What you will do
Rewrite the listing below, changing "Image resolution" to "Screen size" everywhere and leaving everything else as it is.

Available data
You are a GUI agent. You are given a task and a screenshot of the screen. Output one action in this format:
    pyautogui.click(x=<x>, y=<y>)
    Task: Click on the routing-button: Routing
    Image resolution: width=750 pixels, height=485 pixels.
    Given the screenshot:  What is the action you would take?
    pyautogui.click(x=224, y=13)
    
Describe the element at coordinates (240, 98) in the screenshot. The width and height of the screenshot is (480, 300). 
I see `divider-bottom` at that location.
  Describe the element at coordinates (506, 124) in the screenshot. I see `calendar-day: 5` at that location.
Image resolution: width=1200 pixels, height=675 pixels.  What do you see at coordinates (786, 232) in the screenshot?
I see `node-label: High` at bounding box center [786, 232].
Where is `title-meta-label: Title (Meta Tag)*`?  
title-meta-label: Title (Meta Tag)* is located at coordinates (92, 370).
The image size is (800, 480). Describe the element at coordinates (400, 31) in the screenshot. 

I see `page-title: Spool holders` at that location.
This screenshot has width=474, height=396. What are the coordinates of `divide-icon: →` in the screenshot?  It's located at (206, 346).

Expected answer
You are a GUI agent. You are given a task and a screenshot of the screen. Output one action in this format:
    pyautogui.click(x=<x>, y=<y>)
    Task: Click on the routing-button: Routing
    Screen size: width=750 pixels, height=485 pixels.
    Given the screenshot:  What is the action you would take?
    pyautogui.click(x=224, y=13)
    
Describe the element at coordinates (240, 98) in the screenshot. The width and height of the screenshot is (480, 300). 
I see `divider-bottom` at that location.
  Describe the element at coordinates (506, 124) in the screenshot. I see `calendar-day: 5` at that location.
Screen size: width=1200 pixels, height=675 pixels.  What do you see at coordinates (786, 232) in the screenshot?
I see `node-label: High` at bounding box center [786, 232].
Where is `title-meta-label: Title (Meta Tag)*`?  
title-meta-label: Title (Meta Tag)* is located at coordinates (92, 370).
The image size is (800, 480). Describe the element at coordinates (400, 31) in the screenshot. 

I see `page-title: Spool holders` at that location.
This screenshot has width=474, height=396. What are the coordinates of `divide-icon: →` in the screenshot?  It's located at (206, 346).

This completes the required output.